Please name the venue where the economic summit described in the news release below was held.

Given text -
┌────────

Mercer County Executive Brian M. Hughes and Gov. Jon S. Corzine pose with distinguished guests at the CountyFull size photo

Mercer County Executive Brian M. Hughes and Gov. Jon S. Corzine pose with distinguished guests at the County's 3rd Annual Economic Summit March 27.

Contact: Julie Willmot
(609) 278-7137

TRENTON, N.J. -Mercer County Executive Brian M. Hughes labeled the County's Third Annual Economic Summit March 27 a success as it attracted the largest number of attendees to date who sought to get a better sense of the local economy.

Approximately 250 people-including Gov. Jon S. Corzine, Acting State Treasurer David Rousseau, members of the County's business community, local mayors, and representatives from all 13 County municipalities-gathered at The Conference Center at Mercer County Community College for the summit, which focused on what economic trends to expect in 2008. The summit's theme was "Mercer County is Open for Business."

"This year's summit, perhaps more than in the past two years, holds more importance because of the current financial climate," said Hughes as he opened the summit, which was co-sponsored by the Princeton Regional Chamber of Commerce. "It is my belief that this summit will only increase our ability to achieve a stronger local economy this year, five years from now, and 10 years from now."

Hughes introduced Corzine, who attended for the first time and spoke about Mercer County as a center of commerce that has reason to be optimistic no matter how dire the economic outlook.

"We are facing some real challenges in this state, no question, but also a bright future and none brighter than here in Mercer County," Corzine said, adding the location of five colleges and universities here a major advantage. "I'm much more optimistic than it sometimes appears because I think we in New Jersey are actually dealing with our problems."

The governor said by addressing problems in funding sources, debt load, and how the State budget is constructed, the financial burden on the average taxpayer could be relaxed.

"These (economic) issues are not just about the nation or the state or the local level, but really dig down into people's pockets," he said.

└────────

Records shown -
┌────────

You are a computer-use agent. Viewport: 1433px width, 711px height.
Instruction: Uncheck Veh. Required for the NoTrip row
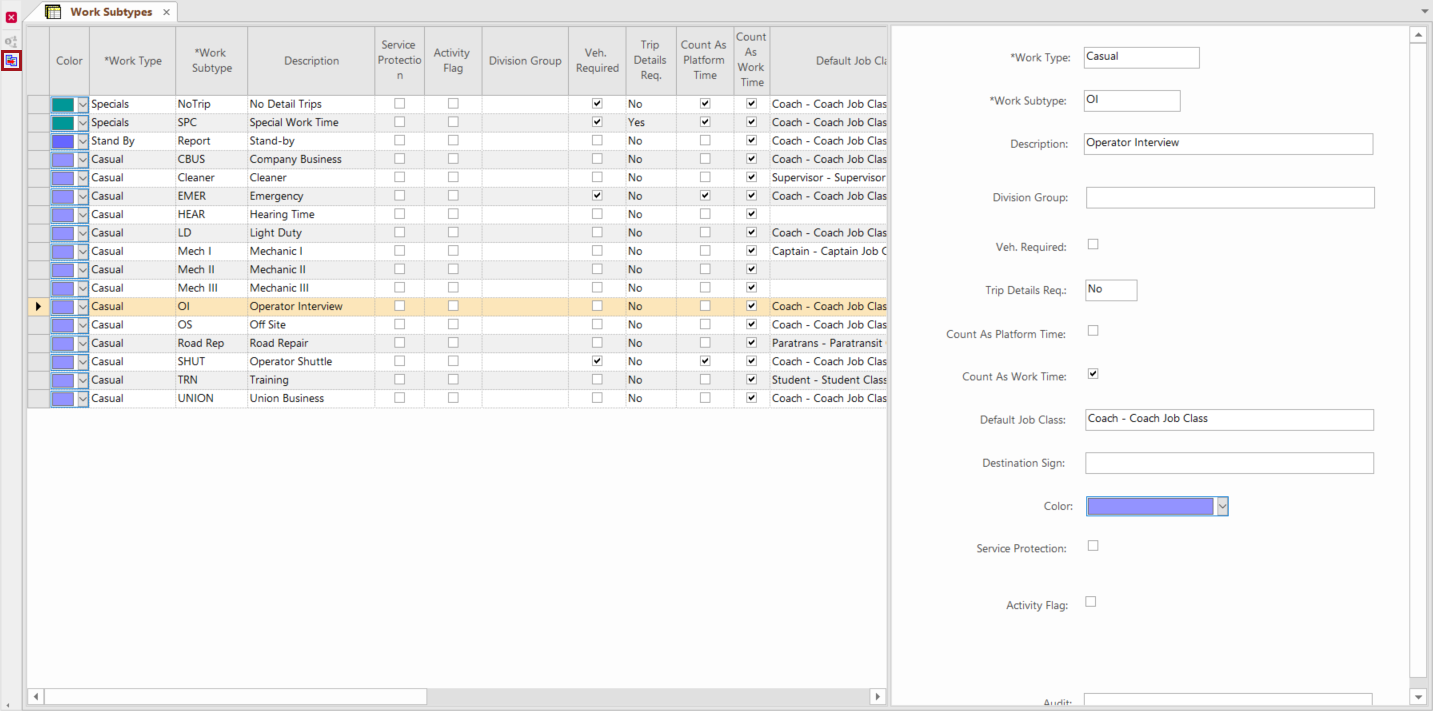click(x=596, y=103)
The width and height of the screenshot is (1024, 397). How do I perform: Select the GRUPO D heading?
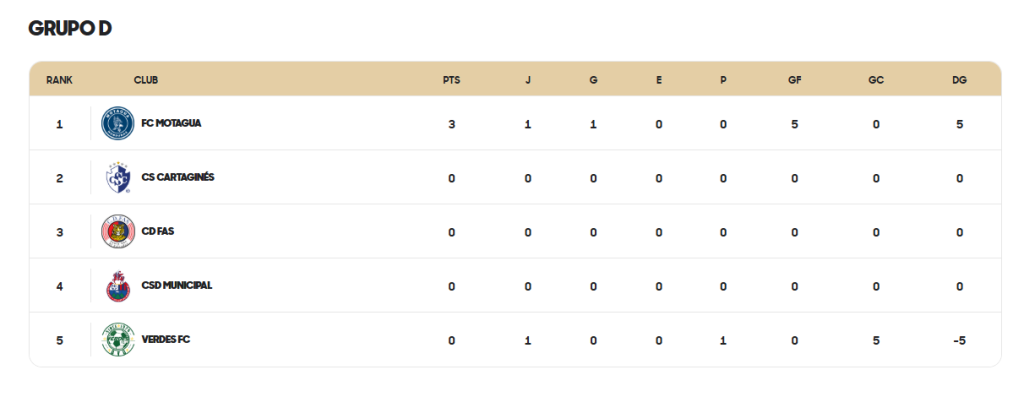[70, 28]
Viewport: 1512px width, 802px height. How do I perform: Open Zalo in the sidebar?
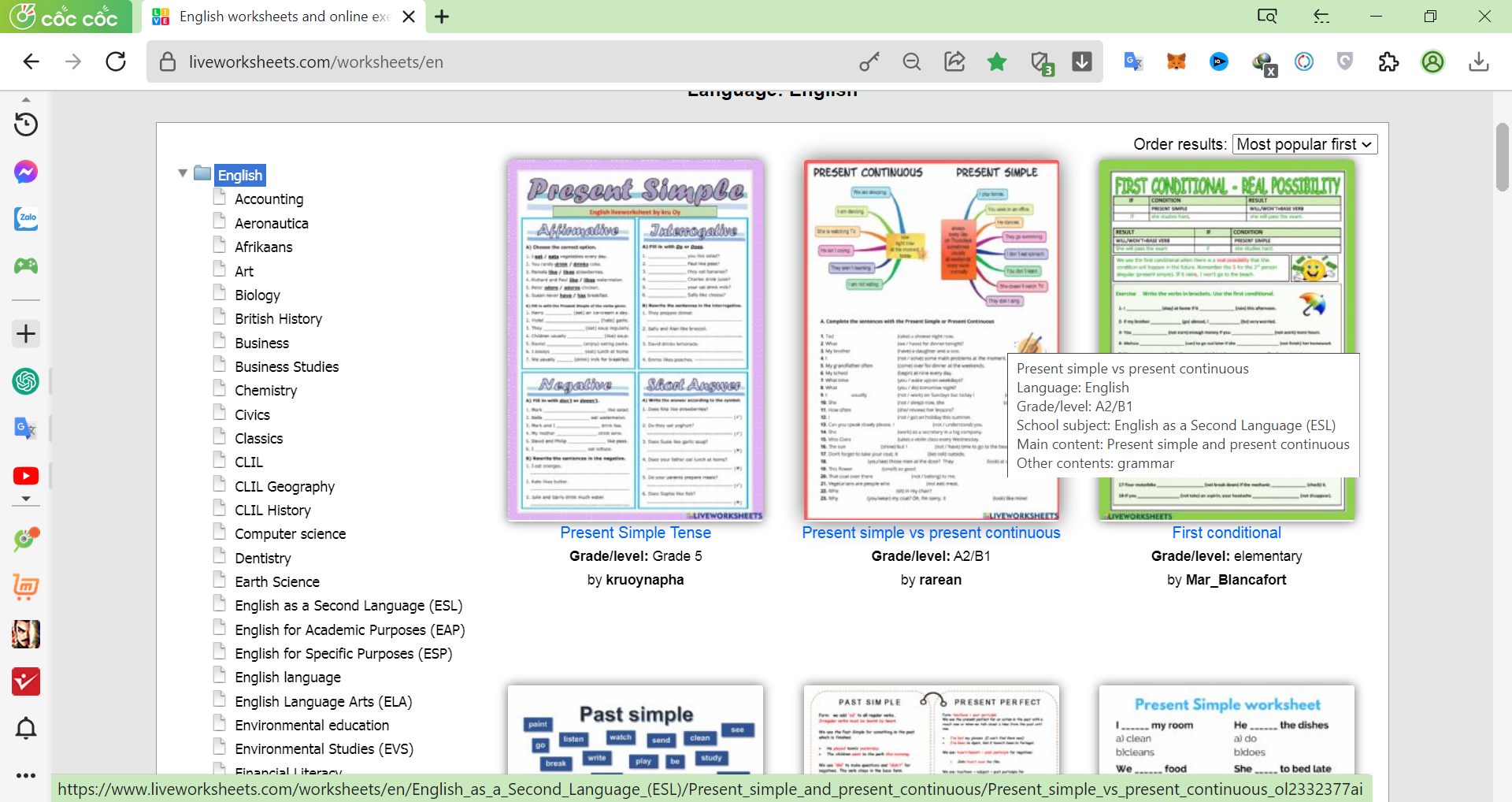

└────────

Solved exercise - The Conference Center at Mercer County Community College.